Scientific classification
- Kingdom: Animalia
- Phylum: Chordata
- Class: Actinopterygii
- Order: Blenniiformes
- Family: Tripterygiidae
- Genus: Lepidonectes
- Species: L. corallicola
- Binomial name: Lepidonectes corallicola (Kendall & Radcliffe, 1912)
- Synonyms: Enneapterygius corallicola Kendall & Radcliffe, 1912

= Galapagos triplefin blenny =

- Genus: Lepidonectes
- Species: corallicola
- Authority: (Kendall & Radcliffe, 1912)
- Conservation status: VU
- Synonyms: Enneapterygius corallicola Kendall & Radcliffe, 1912

Species of fish

The Galapagos triplefin blenny (Lepidonectes corallicola) is a species of triplefin blenny in the genus Lepidonectes.

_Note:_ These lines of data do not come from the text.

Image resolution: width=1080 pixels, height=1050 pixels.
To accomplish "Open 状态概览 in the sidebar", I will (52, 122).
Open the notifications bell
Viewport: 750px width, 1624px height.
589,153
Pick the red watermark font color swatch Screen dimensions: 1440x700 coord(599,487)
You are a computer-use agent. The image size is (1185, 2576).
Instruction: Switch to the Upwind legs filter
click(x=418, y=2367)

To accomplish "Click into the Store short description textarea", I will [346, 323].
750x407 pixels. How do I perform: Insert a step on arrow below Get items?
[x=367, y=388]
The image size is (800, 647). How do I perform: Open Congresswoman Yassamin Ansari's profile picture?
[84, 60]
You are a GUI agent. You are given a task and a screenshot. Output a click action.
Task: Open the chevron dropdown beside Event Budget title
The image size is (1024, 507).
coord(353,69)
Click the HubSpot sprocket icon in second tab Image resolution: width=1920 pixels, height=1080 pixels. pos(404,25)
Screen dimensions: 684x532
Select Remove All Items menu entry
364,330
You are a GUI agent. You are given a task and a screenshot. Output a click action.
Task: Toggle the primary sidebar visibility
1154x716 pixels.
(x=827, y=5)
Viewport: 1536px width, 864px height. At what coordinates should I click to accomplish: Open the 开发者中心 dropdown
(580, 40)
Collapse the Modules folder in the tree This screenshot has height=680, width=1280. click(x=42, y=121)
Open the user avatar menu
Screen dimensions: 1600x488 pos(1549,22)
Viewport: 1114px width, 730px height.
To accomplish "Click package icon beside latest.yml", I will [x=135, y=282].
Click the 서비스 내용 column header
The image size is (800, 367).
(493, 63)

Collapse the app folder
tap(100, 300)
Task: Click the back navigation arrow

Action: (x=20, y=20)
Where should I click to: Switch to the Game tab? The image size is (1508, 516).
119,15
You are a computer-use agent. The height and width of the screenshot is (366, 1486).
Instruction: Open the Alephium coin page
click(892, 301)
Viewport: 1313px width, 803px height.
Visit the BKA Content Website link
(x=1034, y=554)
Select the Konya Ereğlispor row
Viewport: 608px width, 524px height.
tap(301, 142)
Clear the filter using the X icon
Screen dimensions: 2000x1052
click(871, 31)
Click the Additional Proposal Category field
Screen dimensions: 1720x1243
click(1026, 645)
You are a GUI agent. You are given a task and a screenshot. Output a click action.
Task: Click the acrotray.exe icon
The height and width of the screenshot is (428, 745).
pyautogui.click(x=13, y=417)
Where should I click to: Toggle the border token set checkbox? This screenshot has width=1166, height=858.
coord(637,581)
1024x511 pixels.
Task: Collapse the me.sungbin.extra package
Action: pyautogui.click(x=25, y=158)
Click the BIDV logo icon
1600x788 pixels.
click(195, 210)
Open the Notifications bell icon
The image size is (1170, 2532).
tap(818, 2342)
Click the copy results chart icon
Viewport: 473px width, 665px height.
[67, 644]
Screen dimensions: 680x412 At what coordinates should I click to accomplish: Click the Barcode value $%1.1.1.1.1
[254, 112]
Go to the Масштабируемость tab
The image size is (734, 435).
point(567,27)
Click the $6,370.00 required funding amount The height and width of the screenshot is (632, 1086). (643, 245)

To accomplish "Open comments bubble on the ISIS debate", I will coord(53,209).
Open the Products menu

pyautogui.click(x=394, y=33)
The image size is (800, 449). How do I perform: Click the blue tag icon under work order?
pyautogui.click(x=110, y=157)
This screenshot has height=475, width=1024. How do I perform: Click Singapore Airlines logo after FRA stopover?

It was described by William Converse Kendall and Lewis Radcliffe in 1912. This species is endemic to the Galapagos Islands. It occurs on rocky slopes and harbour walls where the males hold territories in the breeding season, November to February. These territories are 50 cm in diameter and the males court females who lay the eggs in his territory and then departs. The male continues to court additional females while guarding the previous female's egg mass from predators. They can be found down to 15 m.